Ekspert zaznaczył, że istotniejsze różnice między preparatami Pfizera i Moderny dotyczą samej organizacji programu szczepień.

"Mimo że technologia szczepionek Pfizera i Moderny jest taka sama, to różnice występują właśnie na poziomie logistycznym. Niewątpliwie Pfizer wymaga niższych temperatur, bo -70 st. C, krócej można go przechowywać po rozmrożeniu, bo do 5 dni w lodówce, a ponadto wymaga rozpuszczenia w soli fizjologicznej, tak aby otrzymać te 6 dawek z każdej fiolki. Po rozpuszczeniu w soli fizjologicznej mamy z kolei 6 godzin, aby te dawki podać, bo inaczej się zmarnują” - podkreślił.

"Natomiast Moderna ma tę przewagę, że po pierwsze sama temperatura pierwotnego przechowywania jest wyższa i wynosi -20 st. C, co jest już o wiele łatwiej zorganizować. Po rozmrożeniu preparat Moderny jest stabilny do 30 dni w lodówce – co jest już też ogromną przewagą, bo przecież można dostarczać taką szczepionkę już rozmrożoną do punktów szczepień i ona ma większe szanse się nie zmarnować. Wreszcie, nie wymaga ona rozcieńczania, czyli z punktu widzenia tych wszystkich osób, które organizują, czy też realizują program szczepień w samych punktach – cała procedura jest łatwiejsza. Rzecz jasna, przewaga firmy Pfizer polega na większych niż Moderna możliwościach dostarczania dawek do krajów UE” - dodał.
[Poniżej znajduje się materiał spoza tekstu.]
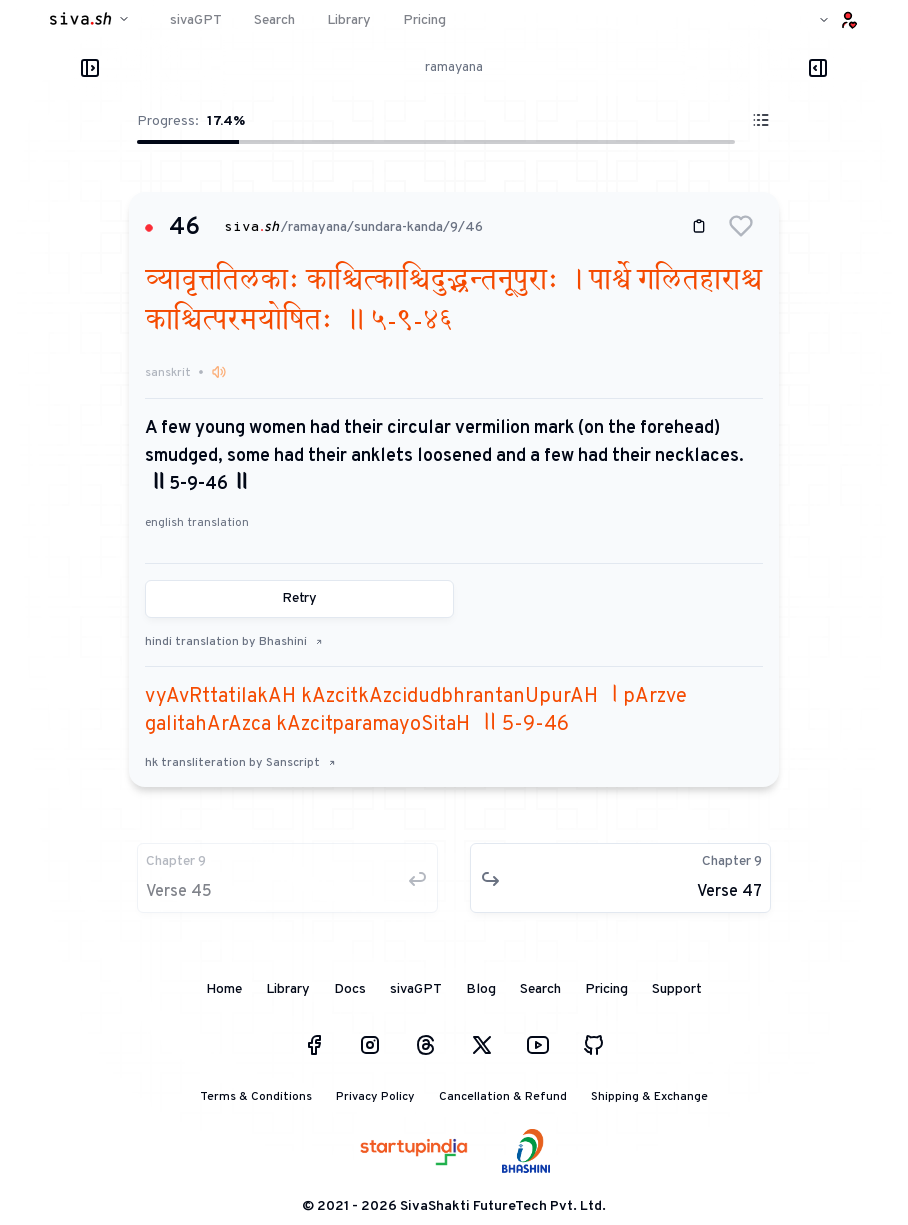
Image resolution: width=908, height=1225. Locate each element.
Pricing (606, 989)
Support (677, 989)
W piątek decyzję o dopuszczeniu szczepionki stworzonej przez koncern Astra Zeneca ma podjąć Europejska Agencja Leków.

Rzymski tłumaczył, że "preparat Astry Zeneca to szczepionka wektorowa, oparta o szympansiego adenowirusa, którego genom poszerzono o gen białka S koronawirusa. Jest to szczepionka, którą podaje się także w dwóch dawkach; w odstępie między ok. 4 do 12 tygodni”.

"Jest to preparat, który jest łatwy logistycznie, można go przechowywać w lodówce przynajmniej 6 miesięcy – nie wymaga żadnego rozcieńczania. Pod tym względem jest zupełnie normalną szczepionką, która nie sprawia nikomu problemu” – powiedział.

Dodał jednak, że z badania trzeciej fazy wynika, że jest to preparat, który ma najprawdopodobniej niższą, choć wciąż zadowalającą skuteczność.